Deep sleep may be too pronounced in people suffering from depression. Sleeping less deeply could alleviate their symptoms.
The SleepLoop device is a kind of metronome that regulates the electrical brain waves during deep sleep, says the UZH researcher. Studies carried out by the SleepLoop team with healthy test subjects show that the method works and can improve people’s sleep. In a recent study, Angelina Maric was also able to demonstrate a positive effect in Parkinson’s patients. For the experimental study, people with Parkinson’s used the smart headband at home for two weeks – with highly encouraging results. “They were less drowsy in the morning and generally felt better than before,” says the sleep researcher. Despite these promising findings, it’s still not quite clear whether the method will also yield positive effects in the long term and whether it can positively impact disease progression, as the researchers suspect. This is why Maric is now planning a long-term study spanning several years to investigate these questions.

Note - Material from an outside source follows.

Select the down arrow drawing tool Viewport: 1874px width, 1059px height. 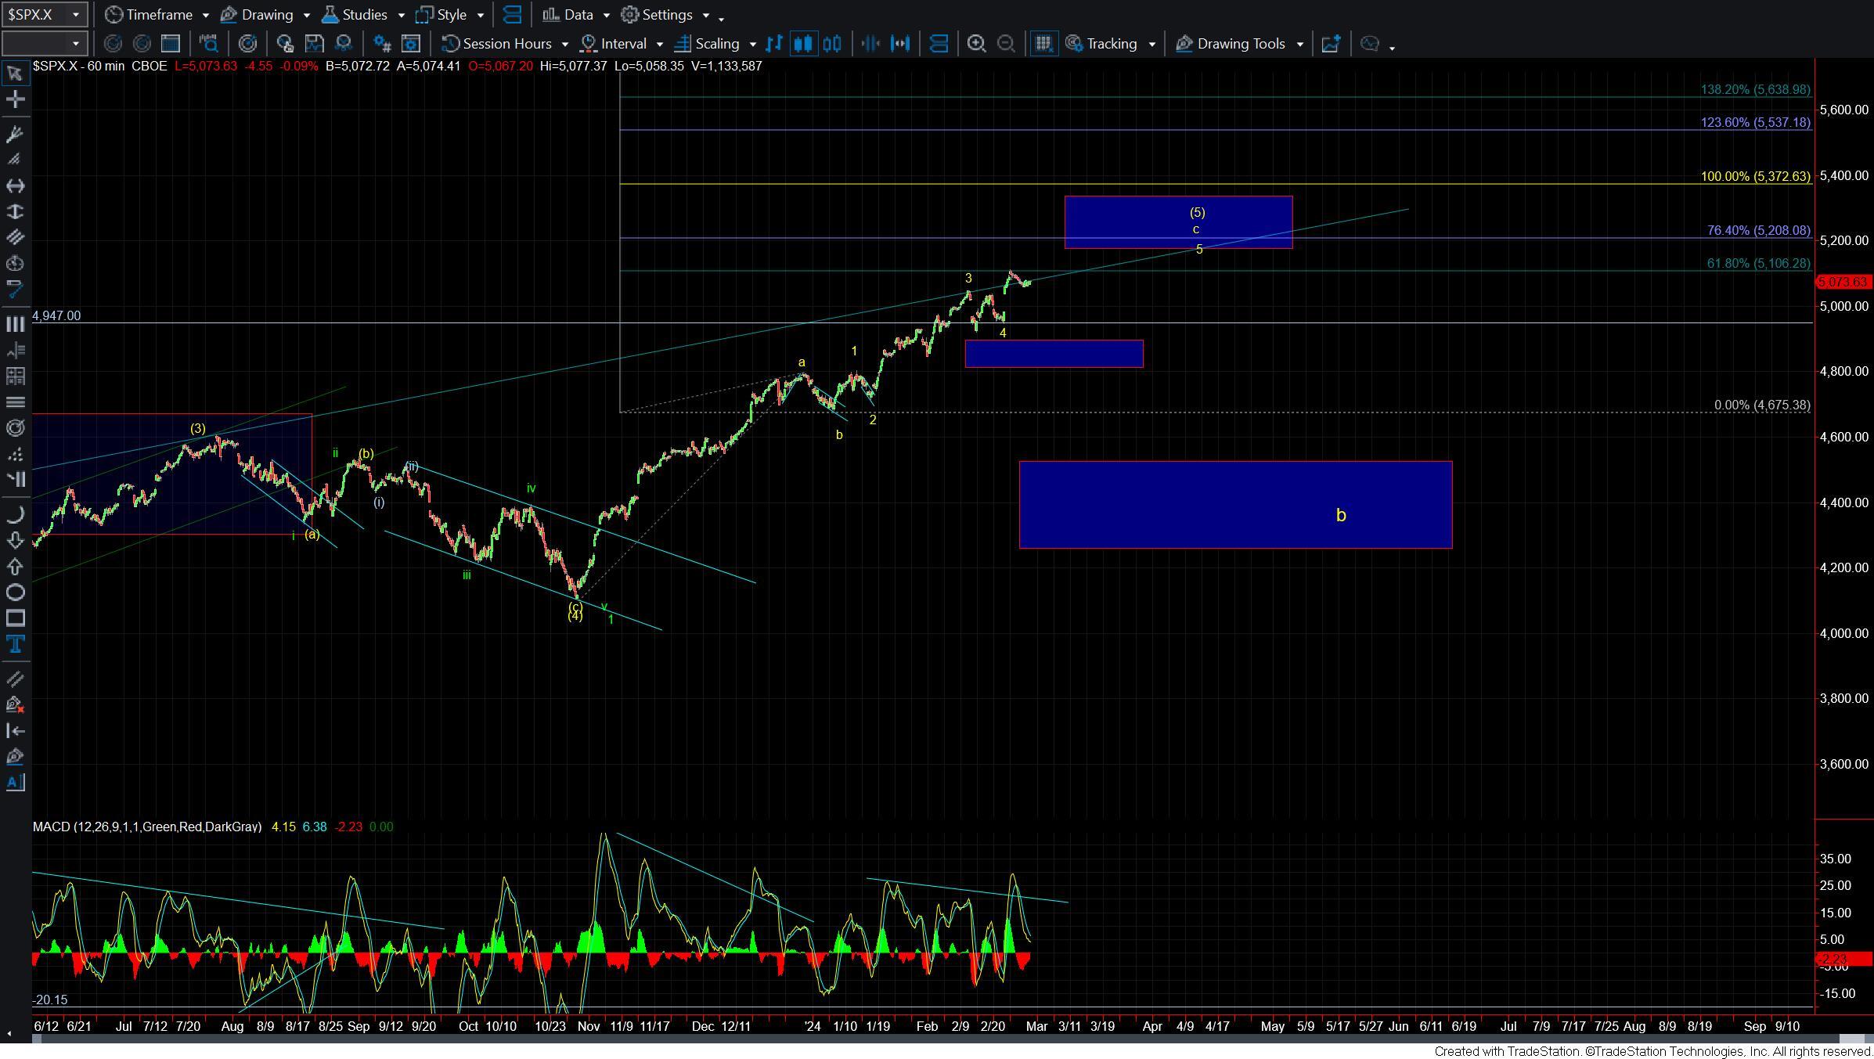point(15,540)
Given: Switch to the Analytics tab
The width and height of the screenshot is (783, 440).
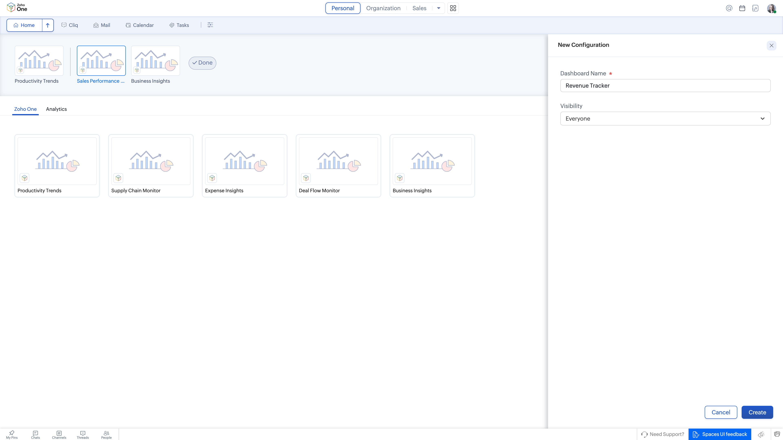Looking at the screenshot, I should tap(56, 109).
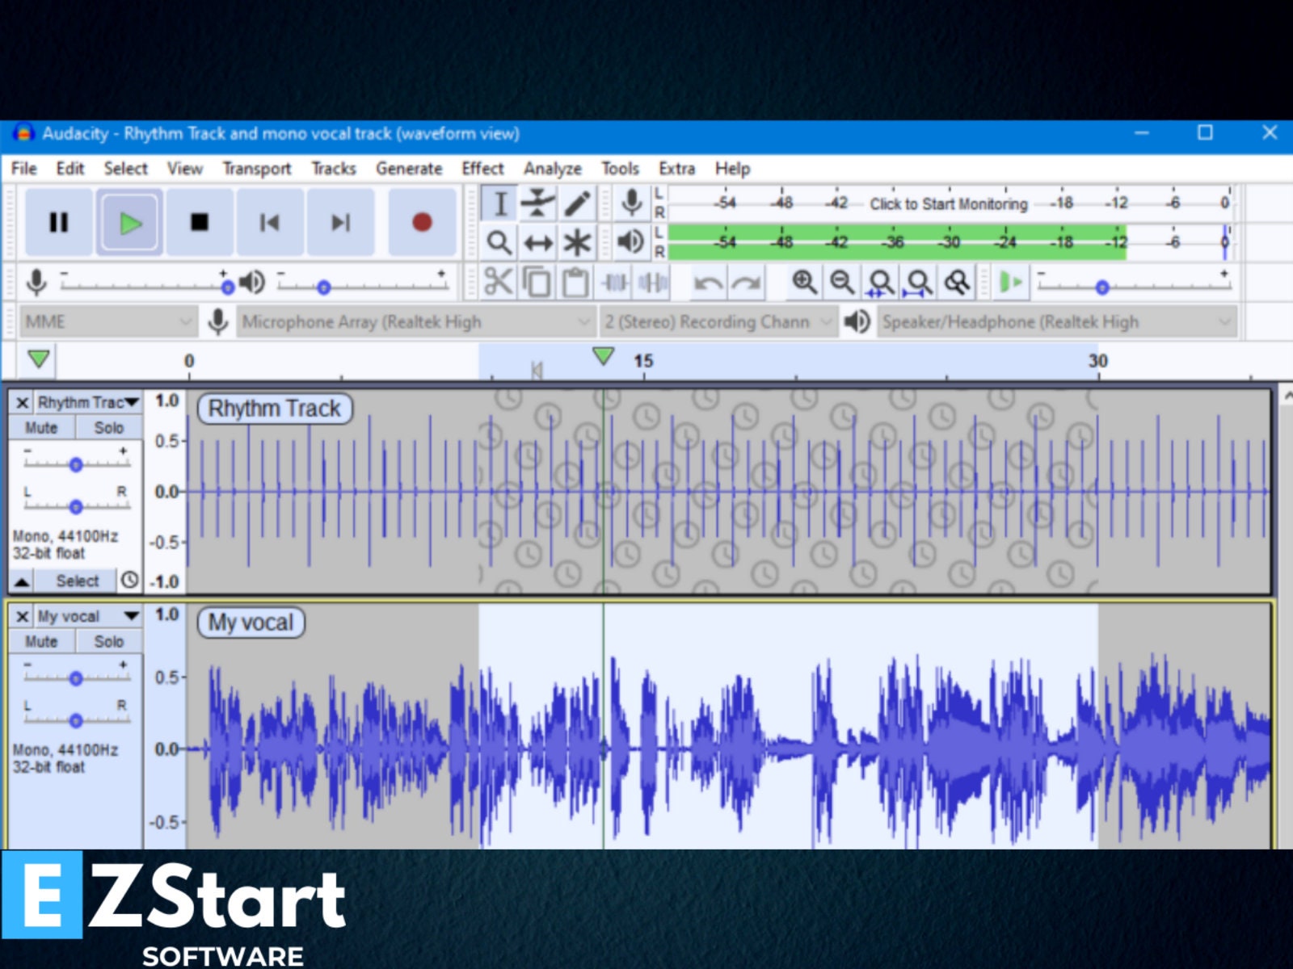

SleepLoop may not only benefit patients with Parkinson’s or Alzheimer’s, but also help to treat depression. The auditory brain stimulation that makes sleep deeper can also be used to do the opposite. If the acoustic signals are played shortly before a wave reaches its lowest point, the deep sleep wave that follows is stunted. In other words, the wave will be less high, and the patient’s sleep will therefore be lighter. This effect could be used to treating symptoms of depression. “Studies have shown that deep sleep may be too pronounced in certain brain regions in people who suffer from depression, and sleeping less deeply could alleviate their symptoms,” says Angelina Maric. A team of researchers at ETH is currently investigating whether and how this could be achieved using SleepLoop.
No fewer than 16 teams from a broad range of disciplines including neurology, psychiatry and biotech are involved in SleepLoop, and their research is in full swing. At the same time, the spin-off Tosoo is working on developing a commercial product based on the SleepLoop method. “Unlike other sleep stimulators that are already available in the lifestyle sector, SleepLoop is based on extensive research and geared towards clinical application,” says the sleep researcher. There is still a while to go before the medical device becomes widely available to ramp up or curb the deep sleep of patients – and their tossing and turning can be put to an end.